七味にこだわりたい、自分好みの七味を作ってみたいという人のために、本店では調合をしてくれる(長野駅ビル内でも可能)。
まずはベースを決め、そこに山椒やゆず、紫蘇などを加えてもらう。目の前にずらりと並んだスパイスの中から丁寧に分量を量り、手元の調合用の器へと入れていく。最後に混ぜて袋、もしくはよく知られている七味缶に入れて完成!
これで自分だけの七味が出来上がり。何を調合したのかが分かるように「調合カルテ」をもらって終了。次に行った時は別のスパイスに挑戦してみよう、という楽しみができる。
また、ここにあるのは辛いものばかりではない。なんと、七味を使ったスイーツもあるのだ。
綺麗な7色の「七味マカロン」や、スパイスの入ったチョコレート、そしてジェラートもある。これは是非味を知りたいということで、「七味ジェラート」に挑戦。
独特の甘みと辛味を持つという万願寺とうがらしを使った「万願寺」と、これまた珍しい「麻種(おたね)」をチョイス。
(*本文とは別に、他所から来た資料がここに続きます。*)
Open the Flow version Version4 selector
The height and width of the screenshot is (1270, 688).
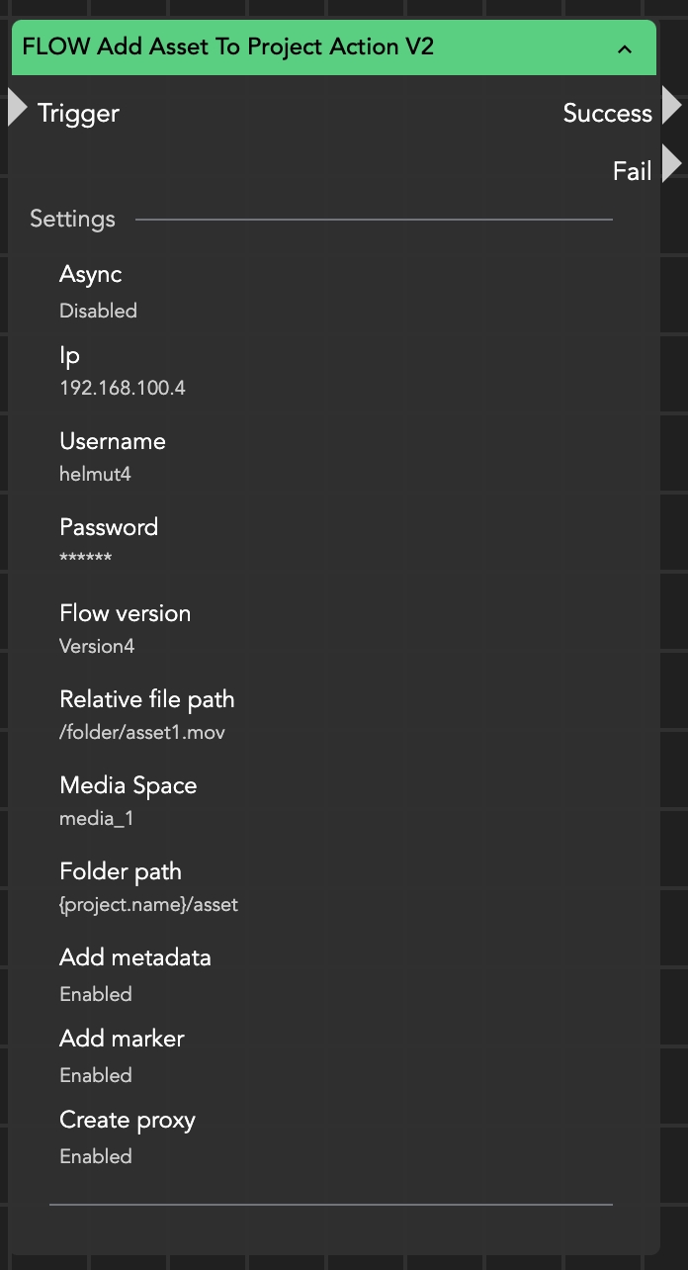click(97, 646)
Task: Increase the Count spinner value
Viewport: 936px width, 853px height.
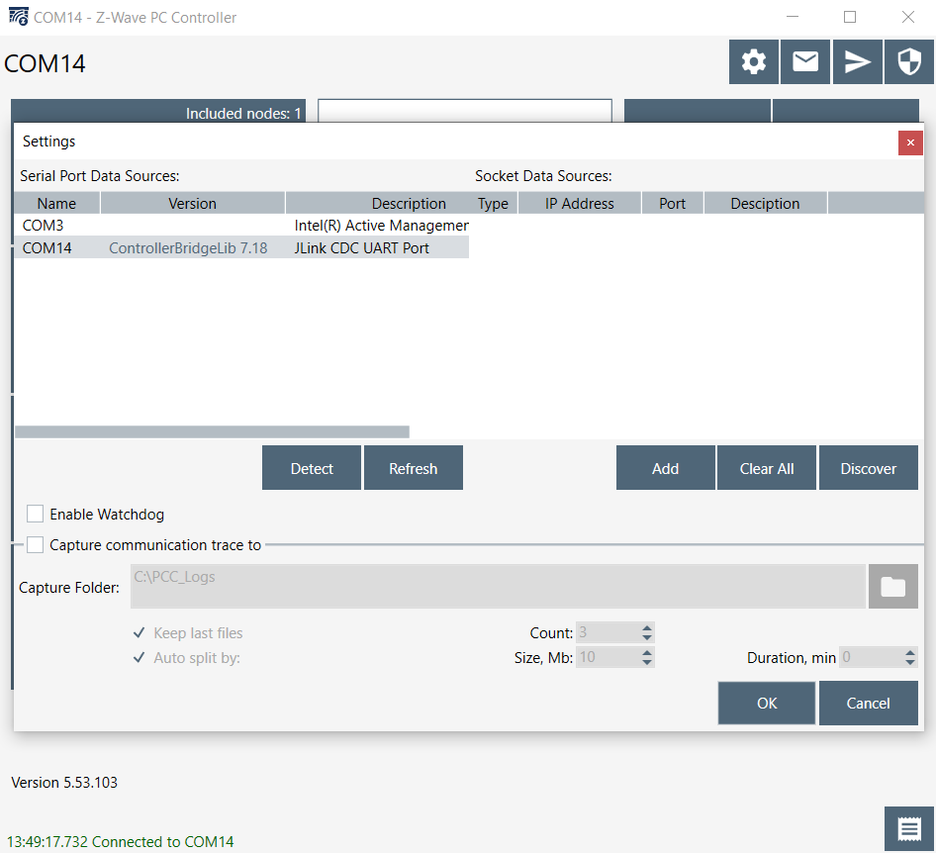Action: pyautogui.click(x=647, y=628)
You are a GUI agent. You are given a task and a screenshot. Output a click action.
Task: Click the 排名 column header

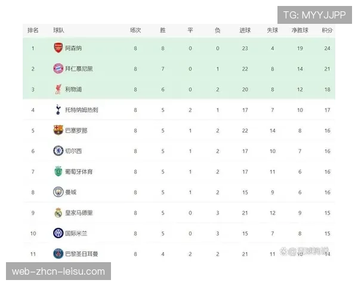33,30
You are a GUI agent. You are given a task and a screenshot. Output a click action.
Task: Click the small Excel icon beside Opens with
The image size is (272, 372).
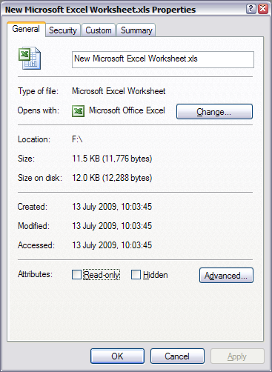(78, 111)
「ジェラートに合う七味もあるので、お楽しみ下さい」と言われたので、ジェラートに七味をかける。
七味がかかってて見た目は辛そうだが、これが不思議な味わいで美味しい!口の中で辛いような甘いような、なんとも言えない感覚に陥った。
七味の新しい魅力と、そのこだわりが体験できる「八幡屋礒五郎」の本店。善光寺を訪れた際は、立ち寄りたい名店だ。